Im Darm befinden sich etwa 10mal so viele Mikroorganismen, wie der menschliche Körper Zellen hat! Der grösste Teil davon, etwa 99 Prozent, sind Bakterien.

Das bekannteste Darmbakterium ist Escherichia coli.

Das bekannteste Darmbakterium ist Escherichia coli. Sehr viele biologische Labors forschen mit Varianten dieses Bakteriums. Bild: Juan Gaertner/Shutterstock.com

Keine Sorge, die meisten der Mitbewohner in unserem Darm sind nicht gefährlich. Ganz im Gegenteil – diese Mikroorganismen sind sogar äusserst wichtig!

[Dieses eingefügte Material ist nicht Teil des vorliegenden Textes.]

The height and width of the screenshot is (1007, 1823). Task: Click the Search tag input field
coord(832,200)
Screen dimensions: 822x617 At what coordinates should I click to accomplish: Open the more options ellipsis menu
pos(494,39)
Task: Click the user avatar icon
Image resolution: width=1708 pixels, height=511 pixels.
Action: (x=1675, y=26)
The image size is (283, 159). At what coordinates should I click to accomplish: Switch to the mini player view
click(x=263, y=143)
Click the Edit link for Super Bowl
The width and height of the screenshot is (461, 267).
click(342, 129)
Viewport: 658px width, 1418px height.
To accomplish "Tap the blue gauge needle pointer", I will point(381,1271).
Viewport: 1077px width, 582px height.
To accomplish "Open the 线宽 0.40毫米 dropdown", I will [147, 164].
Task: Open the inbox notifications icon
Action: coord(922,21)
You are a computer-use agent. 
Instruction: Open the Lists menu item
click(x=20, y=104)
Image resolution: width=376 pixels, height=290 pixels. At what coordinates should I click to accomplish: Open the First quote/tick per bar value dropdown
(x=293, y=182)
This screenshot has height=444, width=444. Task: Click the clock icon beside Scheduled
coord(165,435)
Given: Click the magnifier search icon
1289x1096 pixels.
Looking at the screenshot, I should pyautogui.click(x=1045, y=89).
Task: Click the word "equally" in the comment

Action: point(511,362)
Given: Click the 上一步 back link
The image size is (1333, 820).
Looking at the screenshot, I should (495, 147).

Sie helfen nämlich bei der Verdauung von verschiedenen Lebensmitteln mit. Viele Kohlenhydrate und Ballaststoffe könnten wir ohne Bakterien überhaupt nicht verdauen. So helfen zum Beispiel Bakterien beim Abbau von Laktose (Milchzucker).

Darmbakterien stellen für uns auch das lebenswichtige Vitamin K her. Vitamin K ist wichtig für die Blutgerinnung. Hat man zu wenig davon, ist das Blut zu flüssig: Wunden heilen schlecht, und es kann zu Blutungen kommen.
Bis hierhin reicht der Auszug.